Idle spiders’ epic sea journey from Africa to Australia: study

A species of spider that usually travels no further than a few feet from where it was hatched, likely made an epic sea journey on a "land raft" from South Africa to call Australia home, a study said Thursday.


The Australian trapdoor spider, known scientifically as Moggridgea rainbow, is only found on Kangaroo Island off the south Australian coast and lives a sedentary land-based lifestyle, rarely moving far.

Research in the journal PLOS ONE said DNA sequences shows it actually belongs to a genus of trapdoor spiders otherwise found only in South Africa and split from its closest relatives between two and 16 million years ago.

“Conventional wisdom had suggested the spiders became split from their South African relations with the separation of Africa from Gondwana around 95 million years ago,” said University of Adelaide researcher Sophie Harrison.

“But our research showed that the divergence of Moggridgea rainbow from African Moggridgea trapdoor spiders occurred sometime between two and 16 million years ago, well after the Africa-Gondwana separation.”

The timing — established using “molecular clock” dating technology — also rules out the alternative theory that they arrived with humans, who set foot in Australia much later.

This leaves long-distance travel across the Indian Ocean as the only other logical explanation, the study said.

“At first thought, this does seem incredible,” said Andrew Austin, from the same university.

“But there are precedents of such ocean travel. Moggridgea (a separate species) are also found on the Comoros volcanic islands, 340 kilometres from mainland Africa.

“However this is a relatively short distance compared with the 10,000 kilometres from South Africa to Kangaroo Island.”

The research suggested a colony could have made the trip on a large chunk of land and vegetation washed out to sea.

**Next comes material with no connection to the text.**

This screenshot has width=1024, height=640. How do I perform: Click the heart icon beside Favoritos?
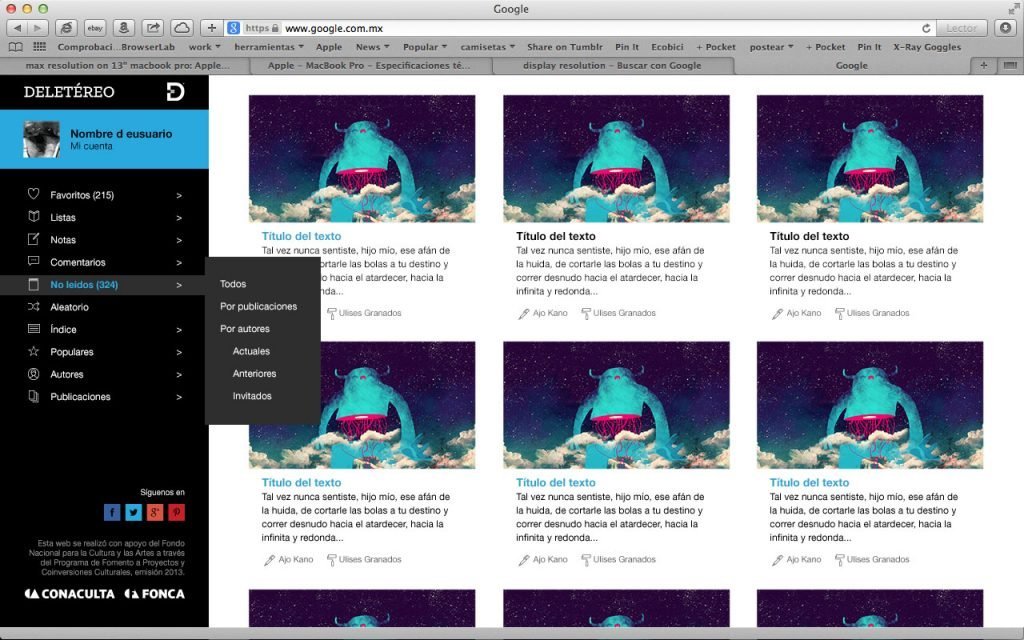pyautogui.click(x=33, y=195)
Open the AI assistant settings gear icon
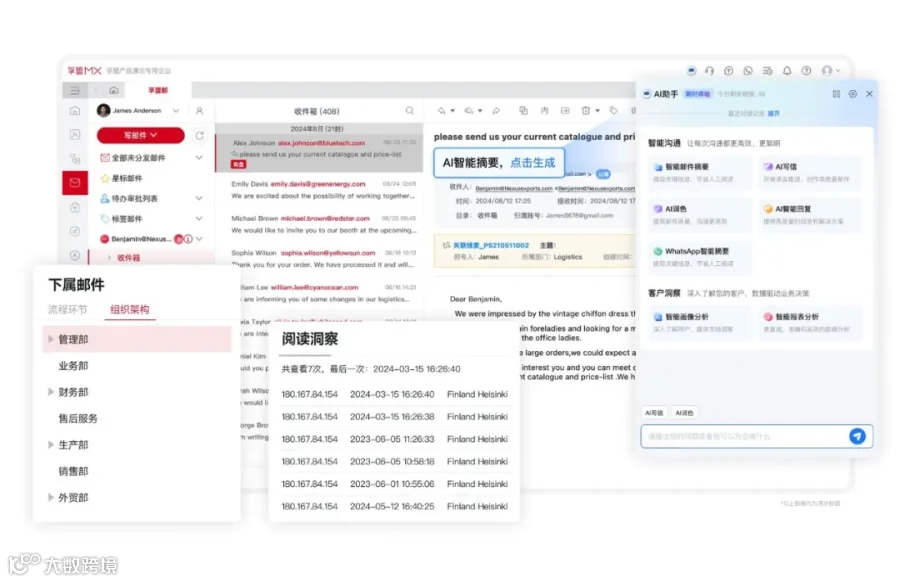Image resolution: width=900 pixels, height=582 pixels. tap(852, 94)
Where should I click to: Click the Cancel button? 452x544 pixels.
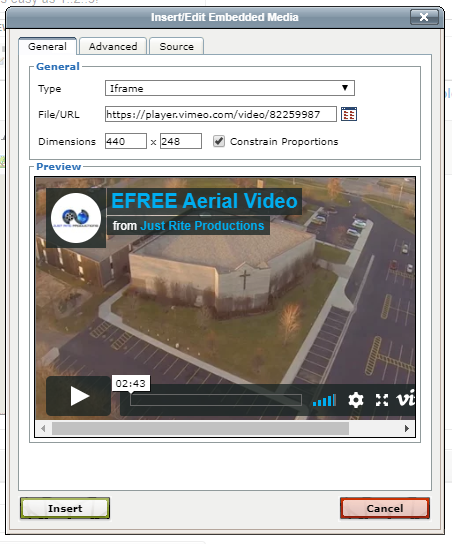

“The burrows they live in are quite stable and they would have been quite secure in their silk-lined tubes with their trapdoors closed -– it was probably quite a safe way to travel,” said Harrison.

The spider lives in banks close to the ocean on Kangaroo Island with the mother laying her eggs in a burrow which, when the conditions are right, then hatch.

They move a couple of metres, set up their own burrows, and stay there for the rest of their lives, lunging out of their trapdoors at night to catch passing prey.